Reproduce these lines from the material word for word, beginning at the line that contains "The height and width of the screenshot is (374, 701)." and continuing through the end of the material.
--- START GIVEN ENTRIES ---
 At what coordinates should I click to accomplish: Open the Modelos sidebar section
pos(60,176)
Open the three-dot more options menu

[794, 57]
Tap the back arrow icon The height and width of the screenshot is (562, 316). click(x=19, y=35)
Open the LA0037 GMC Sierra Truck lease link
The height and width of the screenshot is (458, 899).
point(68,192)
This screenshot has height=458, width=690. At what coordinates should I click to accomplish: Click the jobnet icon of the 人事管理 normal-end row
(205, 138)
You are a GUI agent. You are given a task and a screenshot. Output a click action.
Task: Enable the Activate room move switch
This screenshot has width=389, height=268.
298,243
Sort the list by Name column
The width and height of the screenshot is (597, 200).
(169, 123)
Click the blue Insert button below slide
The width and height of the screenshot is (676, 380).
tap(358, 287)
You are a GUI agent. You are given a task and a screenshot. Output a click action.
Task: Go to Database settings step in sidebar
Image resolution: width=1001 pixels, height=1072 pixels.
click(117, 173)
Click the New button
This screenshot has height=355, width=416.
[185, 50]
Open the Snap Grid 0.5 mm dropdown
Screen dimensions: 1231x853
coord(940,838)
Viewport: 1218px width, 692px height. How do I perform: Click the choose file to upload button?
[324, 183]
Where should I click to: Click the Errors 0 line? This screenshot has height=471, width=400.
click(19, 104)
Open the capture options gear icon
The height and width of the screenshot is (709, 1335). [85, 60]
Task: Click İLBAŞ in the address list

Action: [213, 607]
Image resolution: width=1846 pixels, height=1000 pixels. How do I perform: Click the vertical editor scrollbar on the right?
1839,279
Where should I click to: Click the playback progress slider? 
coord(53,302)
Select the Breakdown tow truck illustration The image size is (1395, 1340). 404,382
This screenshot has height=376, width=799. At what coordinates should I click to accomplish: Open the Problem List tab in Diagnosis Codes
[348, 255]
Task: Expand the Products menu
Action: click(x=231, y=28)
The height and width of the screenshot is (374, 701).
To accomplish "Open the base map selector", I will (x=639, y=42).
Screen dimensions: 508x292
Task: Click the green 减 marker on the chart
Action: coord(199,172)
--- END GIVEN ENTRIES ---
RESULT OF THE EXERCISE:
The height and width of the screenshot is (374, 701).
To accomplish "Open the base map selector", I will (x=639, y=42).
Screen dimensions: 508x292
Task: Click the green 减 marker on the chart
Action: coord(199,172)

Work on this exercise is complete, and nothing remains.